Independent Inquiry into Child Sexual Abuse - Notice of retention / non‐destruction of documents relating to the Independent Inquiry into Child Sexual Abuse. A request from the Independent Inquiry into Child Sexual Abuse to Local Authority’s to retain any records which may be potentially relevant to the Inquiry.

AMENDMENT

This chapter was amended in May 2019 to reflect HHJ Greensmith’s comments regarding M and N (Children: Local authority gathering, preserving and disclosing evidence) [2018] EWFC 40 (1 June 2018).


Contents

  1. Purpose of Case Recording
  2. Good Practice Principles
  3. Standards in Case Recording
  4. Records Must be Kept on all Children
  5. Use of Language & Recording Style
  6. Chronologies
  7. Recording Timescales Table


1. Purpose of Case Recording

Case records are primarily for the benefit of children and families that we work with and should be  accurate.

Effective case recording cannot be underestimated; it is a tool that facilitates good social work practice and also demonstrates the complexity and amount of work being undertaken. Best practice dictates that managers regularly use case recording to monitor and ensure that work is meeting requisite standards.

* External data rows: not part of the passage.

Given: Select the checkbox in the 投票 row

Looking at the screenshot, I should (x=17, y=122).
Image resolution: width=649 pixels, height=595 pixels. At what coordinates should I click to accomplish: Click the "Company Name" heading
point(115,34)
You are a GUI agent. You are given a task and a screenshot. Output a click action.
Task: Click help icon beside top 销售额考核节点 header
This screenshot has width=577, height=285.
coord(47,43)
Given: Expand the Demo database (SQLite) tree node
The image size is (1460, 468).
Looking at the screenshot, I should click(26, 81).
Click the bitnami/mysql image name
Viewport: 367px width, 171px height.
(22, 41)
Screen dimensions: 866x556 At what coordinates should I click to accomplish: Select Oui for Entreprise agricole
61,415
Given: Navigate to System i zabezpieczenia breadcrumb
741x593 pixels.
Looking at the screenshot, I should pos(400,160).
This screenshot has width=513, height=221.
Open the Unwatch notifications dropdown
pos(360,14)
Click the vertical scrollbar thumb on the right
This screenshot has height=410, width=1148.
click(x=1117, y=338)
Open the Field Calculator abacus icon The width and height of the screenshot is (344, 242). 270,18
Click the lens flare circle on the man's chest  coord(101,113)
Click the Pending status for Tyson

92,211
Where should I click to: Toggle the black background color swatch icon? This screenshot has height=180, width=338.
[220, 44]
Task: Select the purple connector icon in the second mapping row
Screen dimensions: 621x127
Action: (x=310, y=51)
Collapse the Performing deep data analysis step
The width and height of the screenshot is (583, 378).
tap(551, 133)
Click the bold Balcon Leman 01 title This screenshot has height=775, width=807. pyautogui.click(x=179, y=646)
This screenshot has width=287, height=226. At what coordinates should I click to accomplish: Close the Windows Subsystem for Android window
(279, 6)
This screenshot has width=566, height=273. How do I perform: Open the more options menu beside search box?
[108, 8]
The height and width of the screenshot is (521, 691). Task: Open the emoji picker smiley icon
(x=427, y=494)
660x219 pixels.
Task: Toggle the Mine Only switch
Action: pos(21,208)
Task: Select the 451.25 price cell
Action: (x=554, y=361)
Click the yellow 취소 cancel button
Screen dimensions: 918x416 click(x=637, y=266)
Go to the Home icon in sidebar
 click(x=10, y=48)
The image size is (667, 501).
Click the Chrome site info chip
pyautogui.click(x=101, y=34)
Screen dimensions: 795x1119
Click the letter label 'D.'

Effective case recording also fulfils a variety of other purposes to include:

  • Forming a biography, for example to show someone’s history;
  • Evidencing the views of children, families, carers and professionals and how this informs decision making;
  • Ensuring accountability and transparency in service provision;
  • Providing a documented account of involvement with children, families and carers;
  • Keeping the work of all practitioners focused and supporting effective partnership working with children, families and other professionals;
  • Enabling all staff to reflect upon the quality of the service provided and make plans regarding any future services required;
  • Ensuring that important information is not forgotten and providing an evidence base that explains the rationale behind past and proposed professional decisions, intervention, planning and review;
  • Providing evidence in response to complaints, investigations and other enquiries;
  • Allowing for continuity in service provision by supporting ‘seamless’ working when multiple personnel are involved with a child or family or when personnel change;
  • Evidencing that information sharing, for example, providing copies of assessments, plans and minutes of meetings, with children, families and professionals occurs as appropriate;
  • Ensuring consistency in the way information is collected to facilitate wider scrutiny and analysis of services, inform service priorities and provide information that allows the local authority to meet its reporting requirements for example, the Children in Needs Census and Children Looked after Returns.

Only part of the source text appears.